To mark the passing of twenty years since the terrorist attacks on September 11, 2021, the Asia Japan Research Institute of Ritsumeikan University, the Center for Middle Eastern and Islamic Studies of Ritsumeikan University, and the Institute of Energy Economics hosted an open workshop entitled “20 Years After, Beyond 9.11: A View of the Global Society, the Islamic World, and the Post-Terrorism Era".
Shuji Hosaka (Commissioner, Institute of Energy Economics and Director of JIME Center), So Yamane (Professor and Dean, Graduate School of Language and Culture, Osaka University), and Yasushi Kosugi (Professor and Director, Asia Japan Research Institute, Ritsumeikan University) gave the following research reports (Their titles omitted here）.

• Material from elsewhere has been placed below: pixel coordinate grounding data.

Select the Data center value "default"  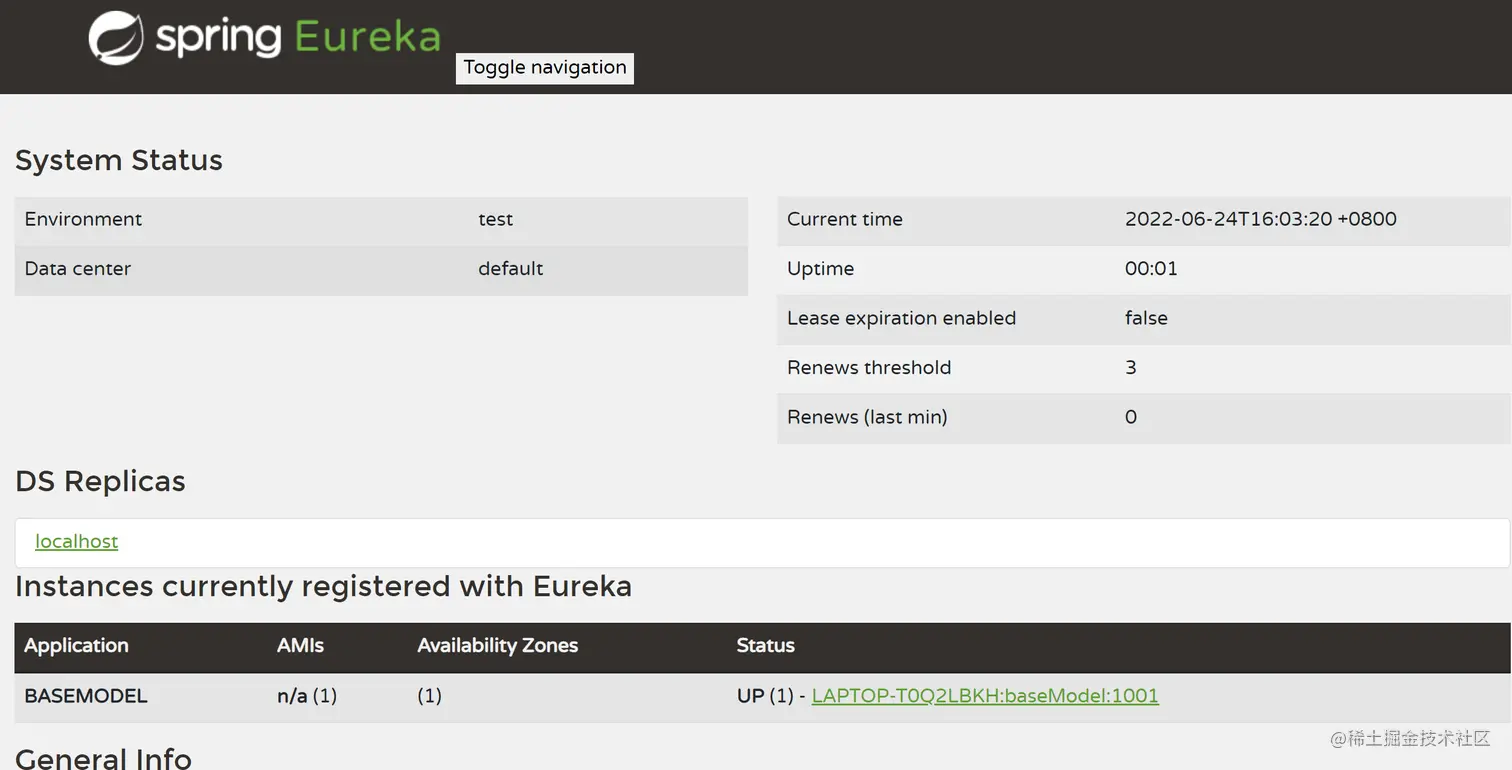pyautogui.click(x=510, y=269)
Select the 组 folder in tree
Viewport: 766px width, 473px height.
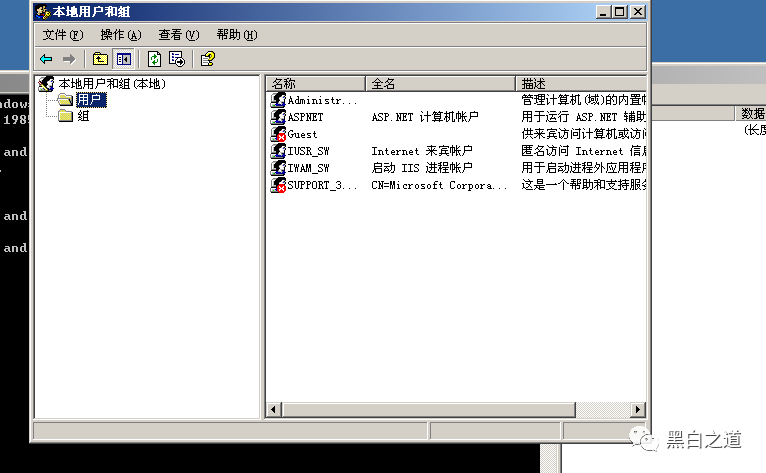pos(83,116)
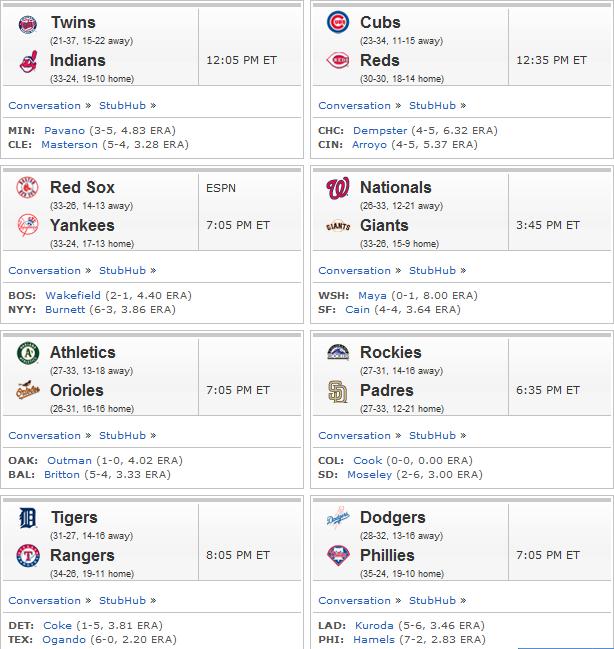The height and width of the screenshot is (649, 614).
Task: Open Conversation for Twins vs Indians
Action: click(x=44, y=106)
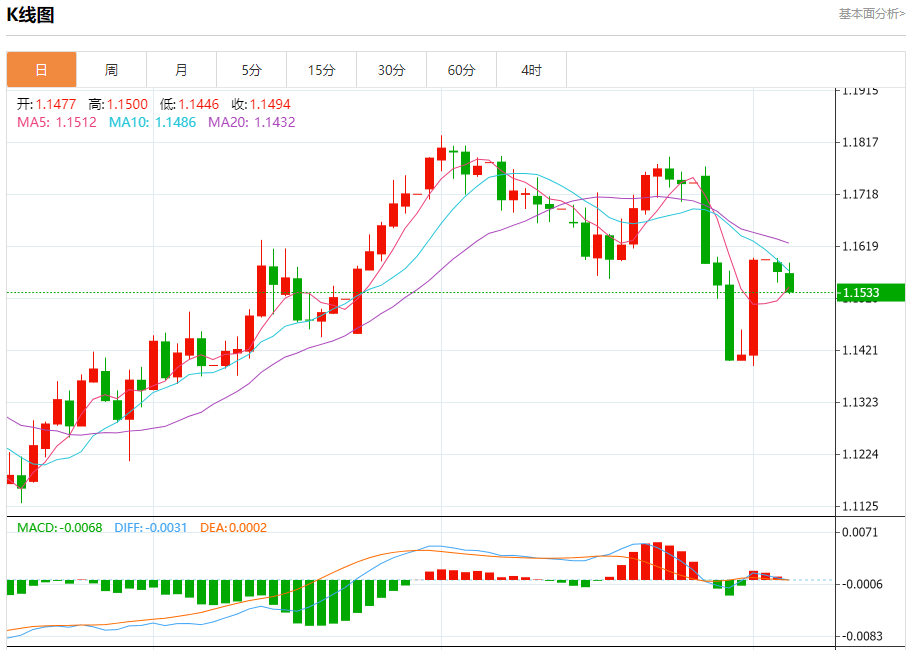Click the 1.1817 price axis label
Viewport: 910px width, 650px height.
[x=861, y=142]
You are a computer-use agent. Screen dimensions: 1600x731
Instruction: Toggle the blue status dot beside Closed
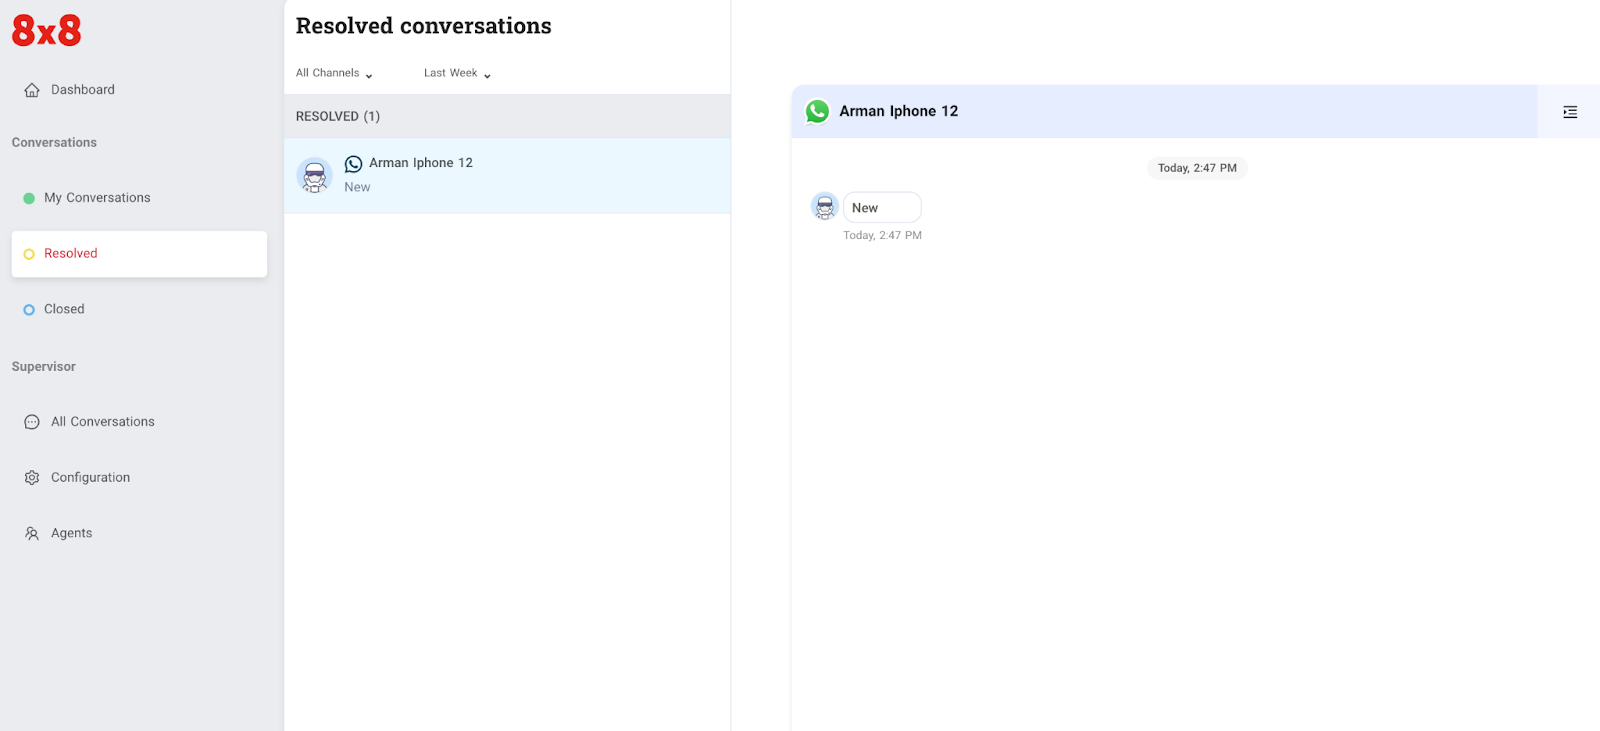pos(28,309)
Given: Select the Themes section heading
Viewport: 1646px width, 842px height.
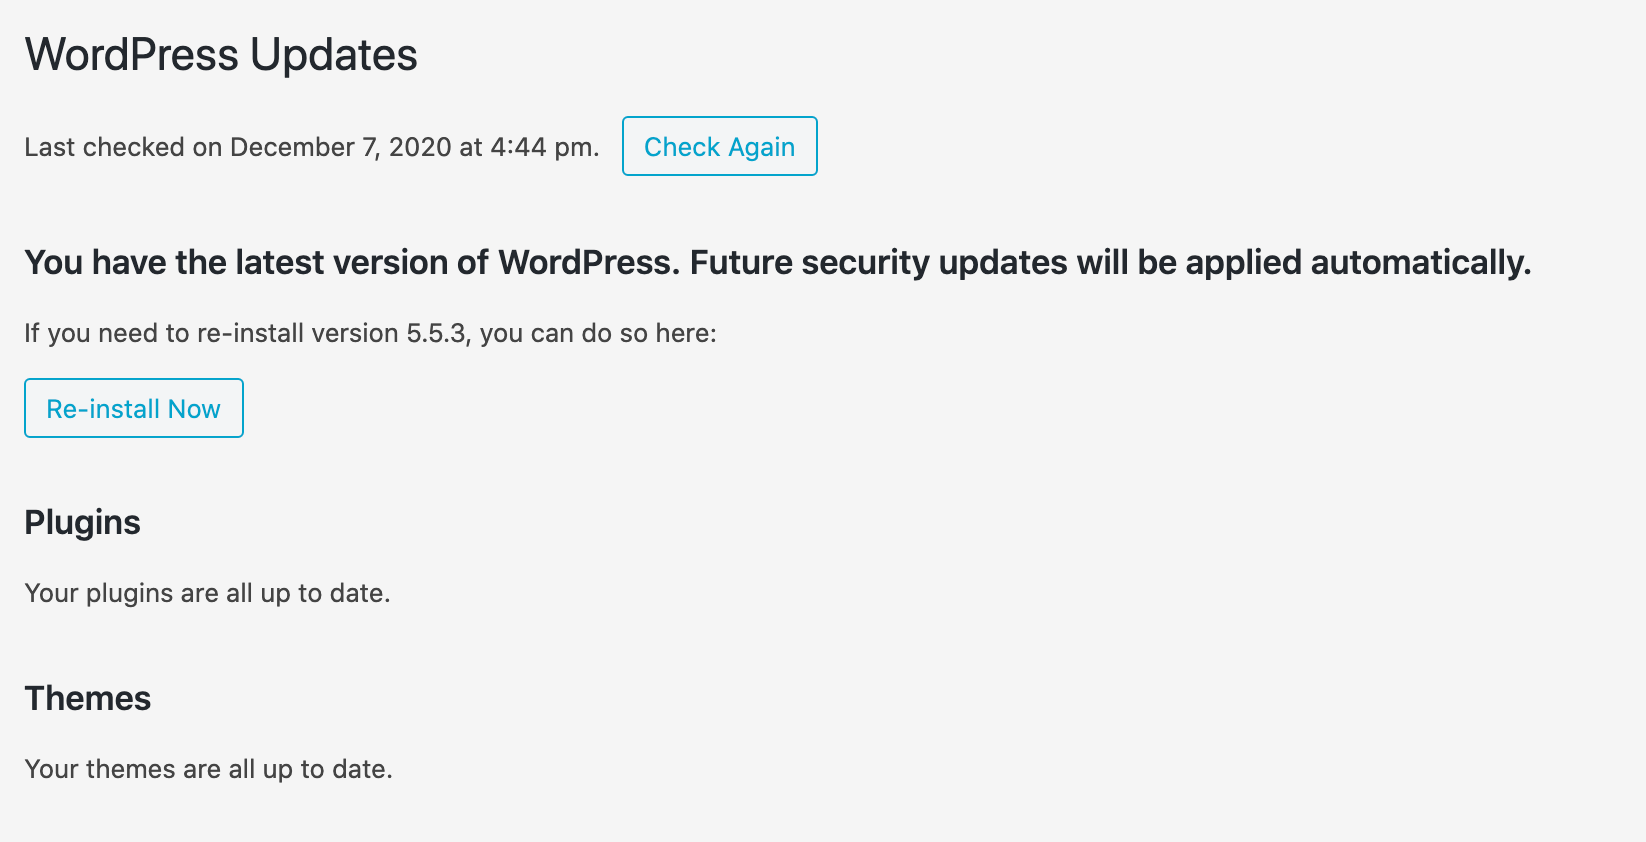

・Shuji Hosaka: “Twenty Years after 9.11: What Al Qaeda has left”
・So Yamane: “Societal Transformation in Pakistan and the Fluidization of South Asian Relations Caused by 9.11”
・Yasushi Kosugi: “The Struggle of the Moderate Mainstream and Its Prospects: Focusing on the Uṣūl (Sources of Islamic jurisprudence) School”
First, Prof. Hosaka discussed various ideological tides in Islamic extremism, the changes in extremism that have occurred in these twenty years since 9.11, and the need to train researchers of area studies who are familiar with local languages. He also presented voluminous amounts of materials in Arabic. Second, Prof. Yamane introduced a wide range of issues such as the transformation of local communities in Pakistan and Afghanistan and its relationship with Islam, as well as the revival of the Taliban regime and prospects for international relations. Lastly, Prof. Kosugi presented an analytical perspective from Islamic jurisprudence (the study of theory and methodology of the interpretation of Islamic law) and discussed how to analyze the changes in Afghanistan and the Islamic world since 9.11.
After their presentations, panelists exchanged opinions about the framework of analysis on the relationship between politics and religion, with the moderator, Kota Suechika (Professor, Graduate School of International Relations, Ritsumeikan University). This workshop was a great success thanks to the support of more than one hundred participants.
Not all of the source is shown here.